Up and down California, where generally pleasant weather makes the Golden State a year-round vacation destination, El Nino is dumping on tourism.
''If the sun is out, it's just gang busters. But we had only one decent day over President's Day weekend,'' said Terry Koenig of Blue & Gold Fleet, which runs boating tours to Alcatraz Island, one of San Francisco's top attractions.
The 25 to 50 percent drop in business has been enough to force layoffs and budget cuts, said Koenig, vice president of sales and marketing.
''There's nothing you can do,'' he said. ''We know we really have to make hay when the sun does come out.''
While statewide figures on the financial impact of El Nino have yet to be tabulated, economists say it's hard to imagine the impact won't be severe.
''People have lost money, that is the bottom line,'' said Jack Kyser, chief economist for the Economic Development Corporation of Los Angeles. ''And they're losing business that they can't make up.''
Two of the most prominent vacation spots Disneyland and the Universal Studios tour have refused to release attendance figures during this wet winter, but they do admit that sales of umbrellas and ponchos are up. And they are trying to put a positive spin on the soggy climate.
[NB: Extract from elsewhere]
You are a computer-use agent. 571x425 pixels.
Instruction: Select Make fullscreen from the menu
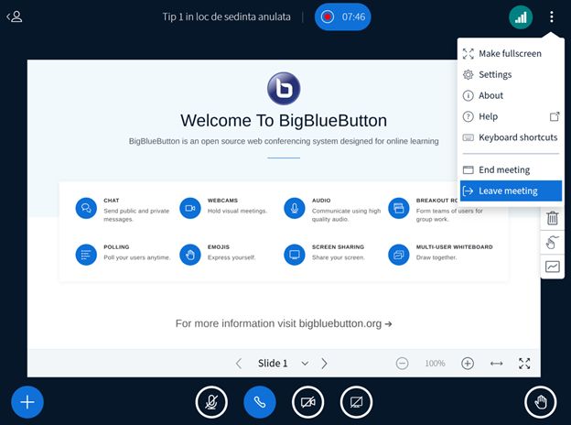pos(510,54)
''You can experience a lot of Disneyland indoors and just dash from attraction to attraction. You're not running that far,'' insists spokesman Tom Borcato.
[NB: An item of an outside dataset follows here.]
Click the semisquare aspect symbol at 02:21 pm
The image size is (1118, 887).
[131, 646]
Others in the tourism industry actually had reason to praise El Nino's effects.
''We are the traditional contrarians in the tourism industry, and this is shaping up to be a very good year for the ski resorts,'' said Bob Roberts, executive director of the California Ski Industry Association.
At Mammoth Mountain in the eastern Sierra Nevada, 129 inches of snow have fallen so far this month compared to just 6 inches last February.
Along California's scenic coast, El Nino has swirled up colossal waves that have boosted surfboard rentals and wetsuit sales at Malibu Ocean Sports, said employee Terry Morich.
And Napa Valley's wine country encourages callers to take advantage of the off-season, emphasizing that wineries are even less packed because of the storms.